La Chambre des représentants des États-Unis a désormais mis à exécution ses menaces contre TikTok en adoptant un projet de loi qui ouvre la voie à une éventuelle interdiction de l'application. Il donne à ByteDance un délai de grâce de six mois pour vendre sa participation dans la société, de peur qu'elle ne soit confrontée à un blocage à l'échelle nationale. La question de savoir si le projet sera adopté par le Sénat reste ouverte, compte tenu de l'opposition de certains républicains, dont le candidat à la présidentielle Donald Trump. D’autres hommes politiques craignent de perdre un pont inestimable dans la communication avec les jeunes électeurs.
Le 13 mars, cependant, les justes brillaient de confiance. Le plus haut démocrate de la Chambre, Hakeem Jeffries, a affirmé que le projet de loi réduirait « la probabilité que les données des utilisateurs de TikTok soient exploitées et que la vie privée soit compromise par un adversaire étranger hostile », tandis que le républicain du Wisconsin, Mike Gallagher, a déclaré que les États-Unis ne pouvaient plus « prendre le risque d'avoir une plateforme d’information dominante en Amérique, contrôlée par une entreprise redevable au Parti communiste chinois.
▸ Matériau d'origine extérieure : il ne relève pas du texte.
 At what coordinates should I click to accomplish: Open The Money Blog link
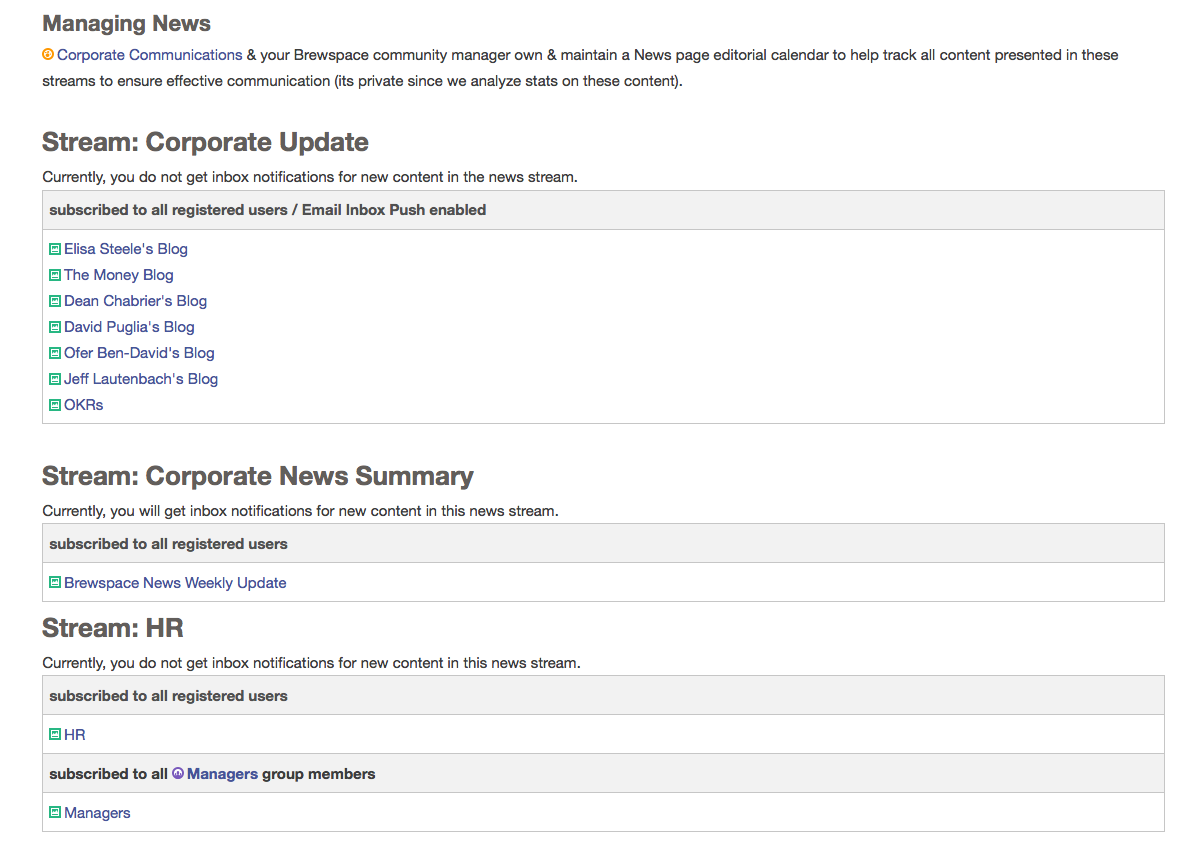pyautogui.click(x=119, y=275)
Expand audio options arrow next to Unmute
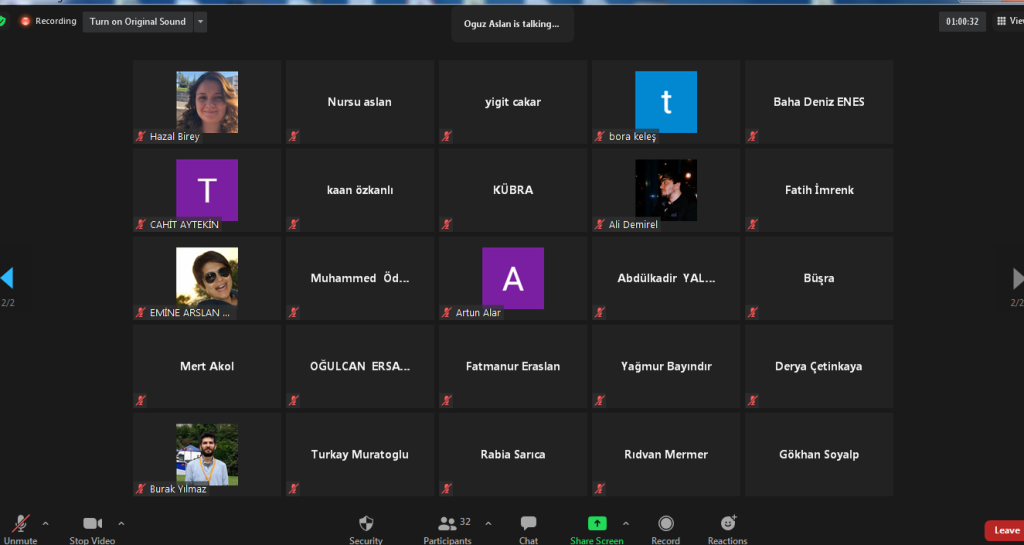Screen dimensions: 1024x545 click(x=45, y=523)
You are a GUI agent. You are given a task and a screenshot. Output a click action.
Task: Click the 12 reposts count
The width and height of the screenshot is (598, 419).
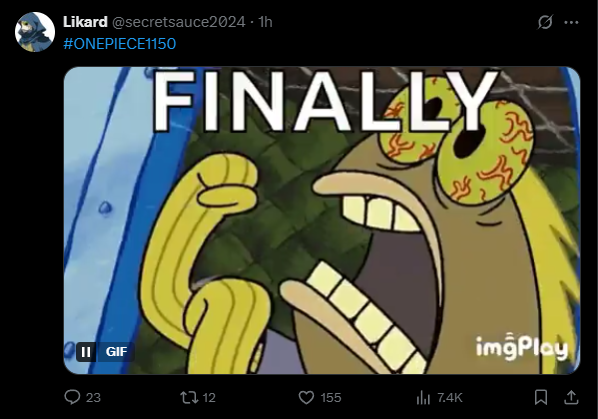[209, 398]
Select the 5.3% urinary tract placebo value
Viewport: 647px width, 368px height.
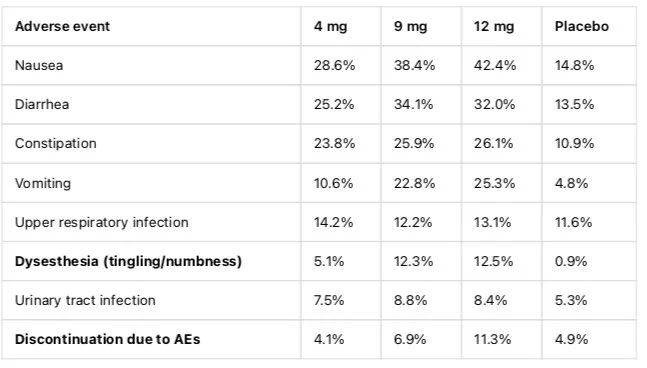tap(571, 300)
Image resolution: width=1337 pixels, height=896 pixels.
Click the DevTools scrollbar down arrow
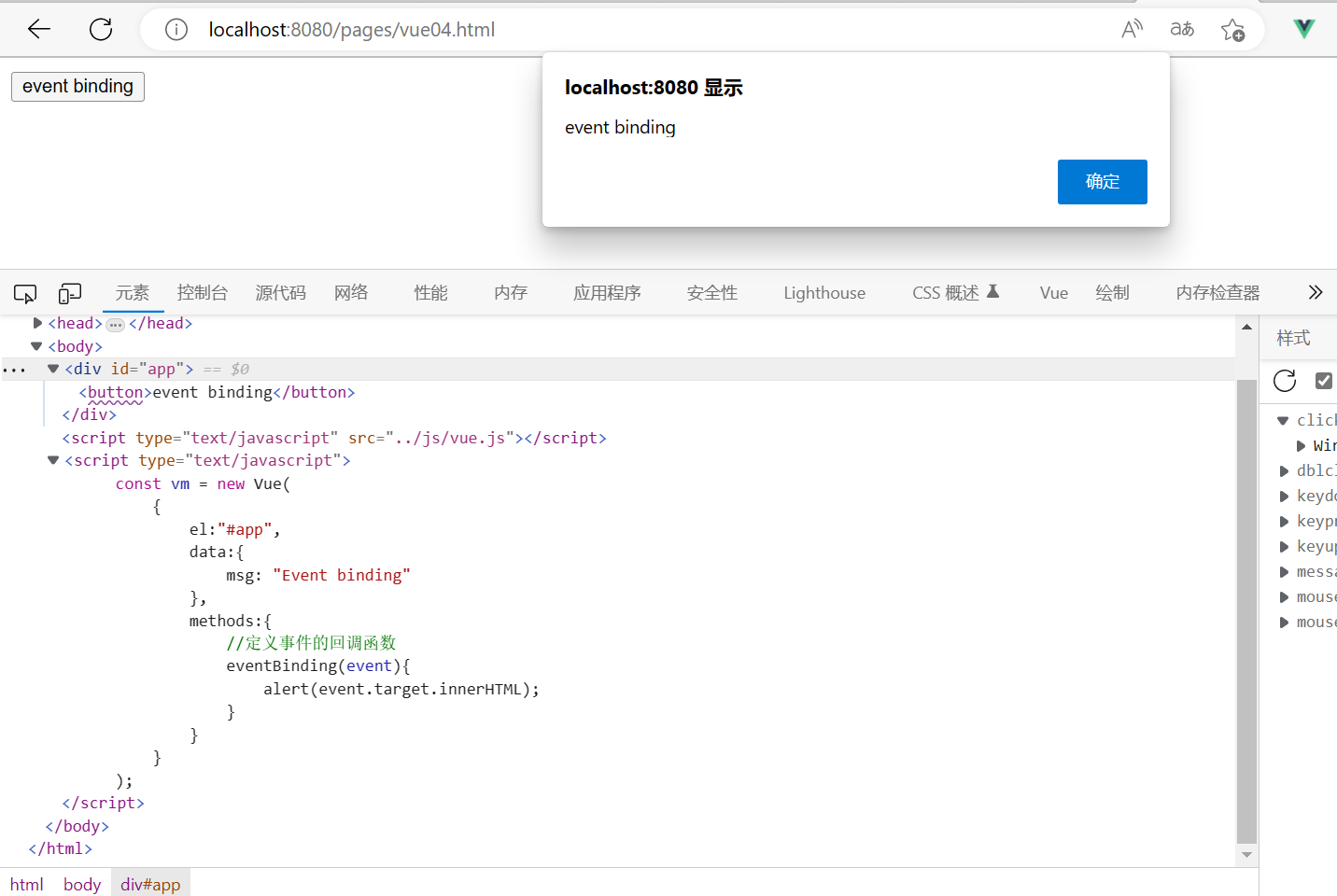[x=1246, y=855]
Le sous-texte : mieux vaut laisser la spoliation et les abus aux entreprises américaines.
Les manuels effacés de géants tels que Meta et Google ont eu tendance à n’apparaître que de manière moralement limitée, épargnant ainsi le modèle de leurs opérations commerciales à un examen minutieux. Le 31 janvier, la Commission judiciaire du Sénat a fait une démonstration farfelue de diatribe et de mécontentement face à la question de ce qu’elle a appelé « la crise de l’exploitation des enfants en ligne ». Les terreurs animales entretenues depuis longtemps étaient visibles : la manie des pédophiles utilisant les plateformes de médias sociaux pour traquer leur proie ; extorsion financière des jeunes; exploitation sexuelle; trafic de drogue.
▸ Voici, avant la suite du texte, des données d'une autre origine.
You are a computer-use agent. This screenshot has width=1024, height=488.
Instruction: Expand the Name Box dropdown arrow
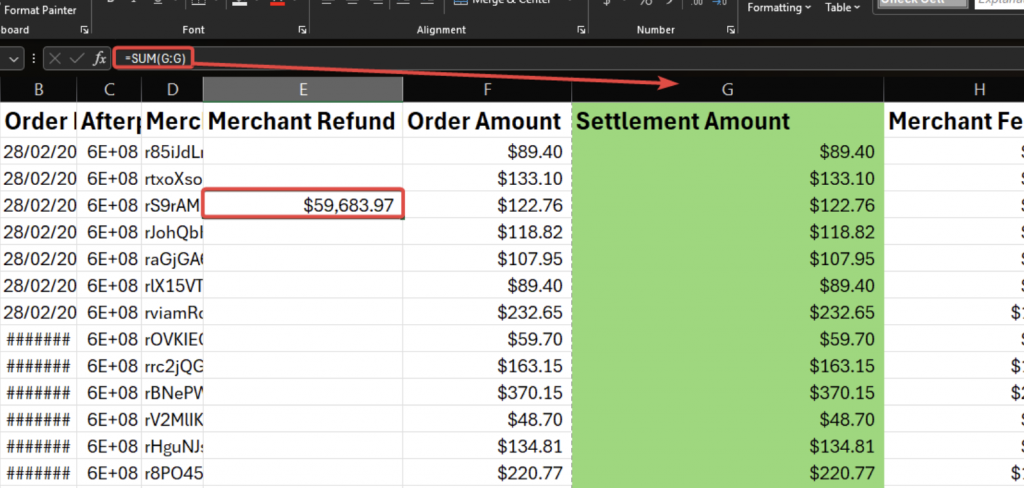click(14, 59)
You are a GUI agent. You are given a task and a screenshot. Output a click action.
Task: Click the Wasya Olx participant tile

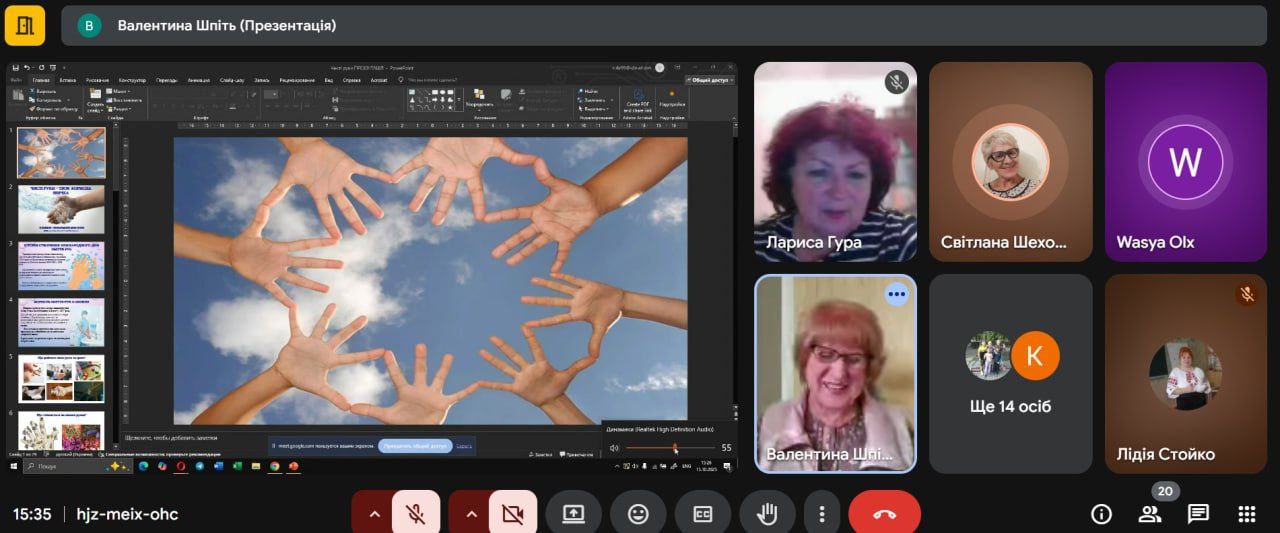point(1185,162)
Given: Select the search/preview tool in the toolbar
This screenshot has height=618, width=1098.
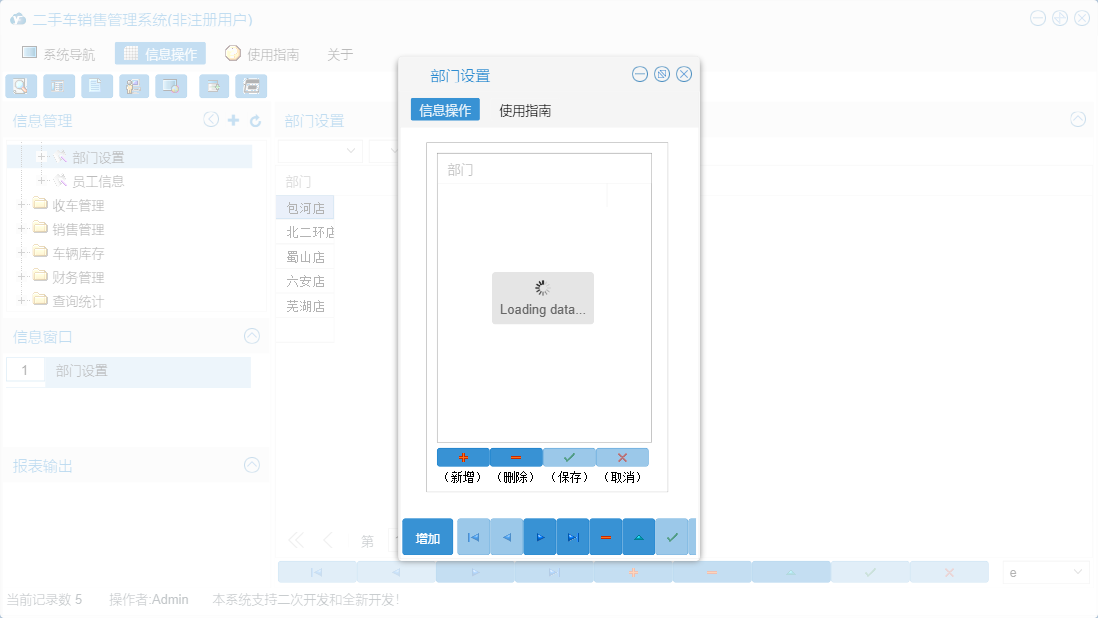Looking at the screenshot, I should point(21,86).
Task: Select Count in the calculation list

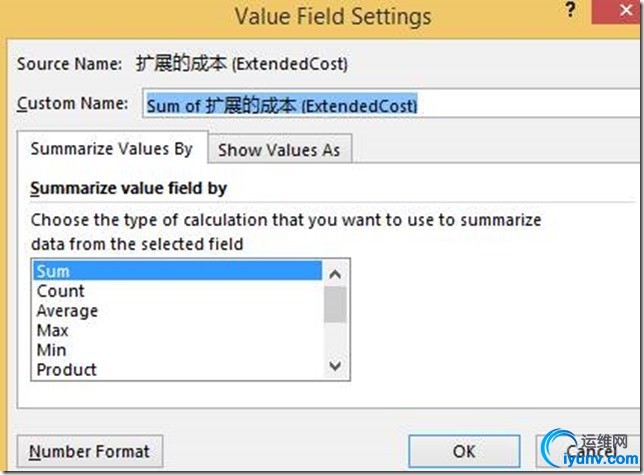Action: (x=177, y=291)
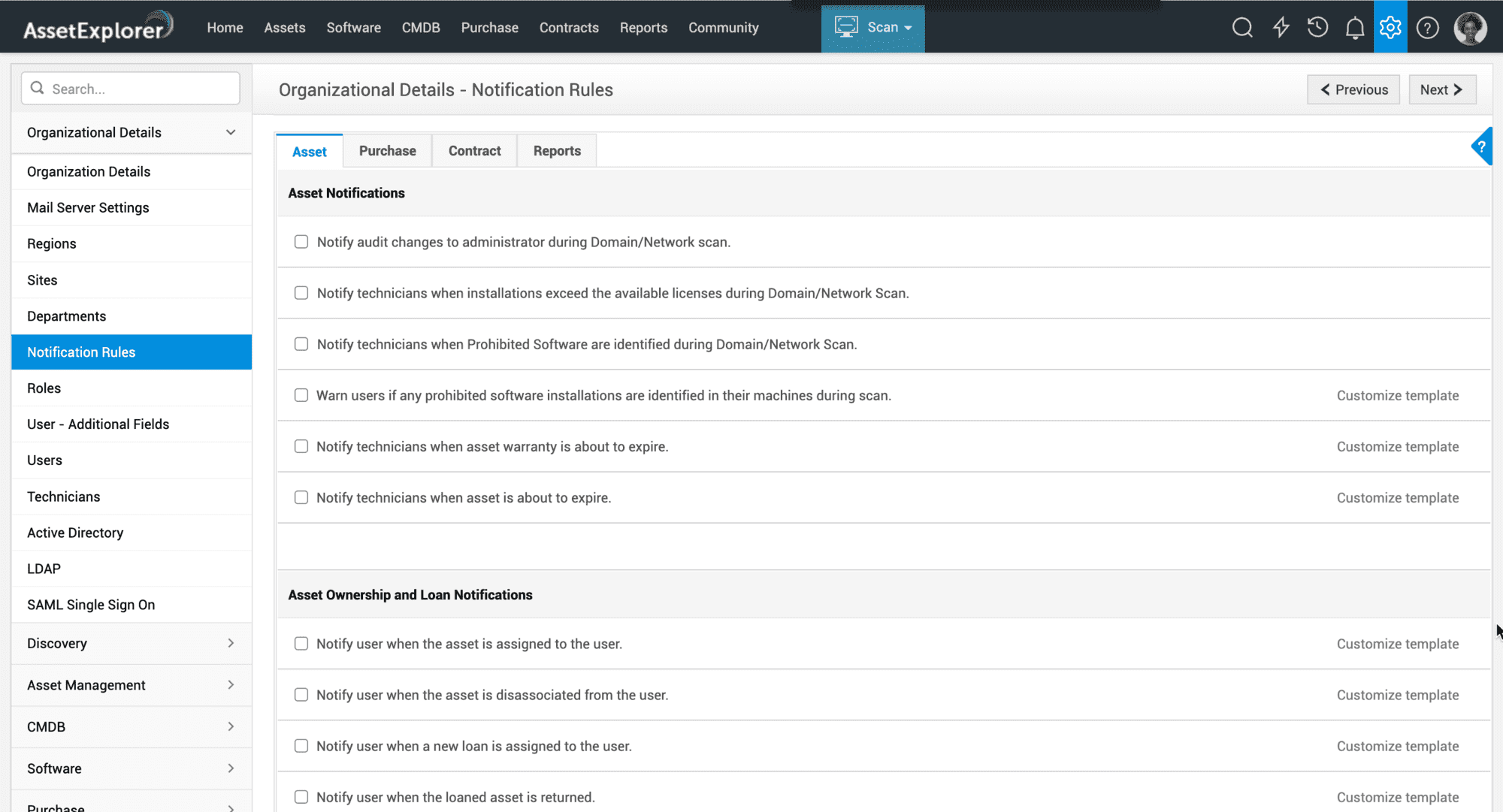The image size is (1503, 812).
Task: Check notify when asset warranty about to expire
Action: (301, 446)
Le sénateur Josh Hawley (R-MO) a fait grand cas de Zuckerberg à cette occasion, mais uniquement pour présenter ses excuses aux victimes de l'approche de Meta envers les enfants utilisateurs. Le PDG de Meta sait depuis longtemps que de telles démonstrations palliatives ne servent que de fausse catharsis ; la substance et la logique de la manière dont les opérations de son entreprise collectent des données ne changent jamais. Et l’émission était également d’autant plus sinistre qu’elle fournissait une toile de fond à la paranoïa du Congrès, illustrée par des mesures proposées telles que la loi sur la sécurité des enfants en ligne (KOSA).
L’Electronic Frontier Foundation a à juste titre qualifié le KOSA de projet de loi de censure qui introduit clandestinement des concepts tels que le « devoir de diligence » comme prétexte pour surveiller les informations et les comportements sur Internet. L'attaque contre TikTok est apparemment similaire dans la mesure où elle protège les utilisateurs aux États-Unis des regards indiscrets des responsables de Pékin, tout en évitant les attaques flagrantes contre la vie privée perpétrées par les géants de la Silicon Valley. Comme c’est merveilleusement patriotique.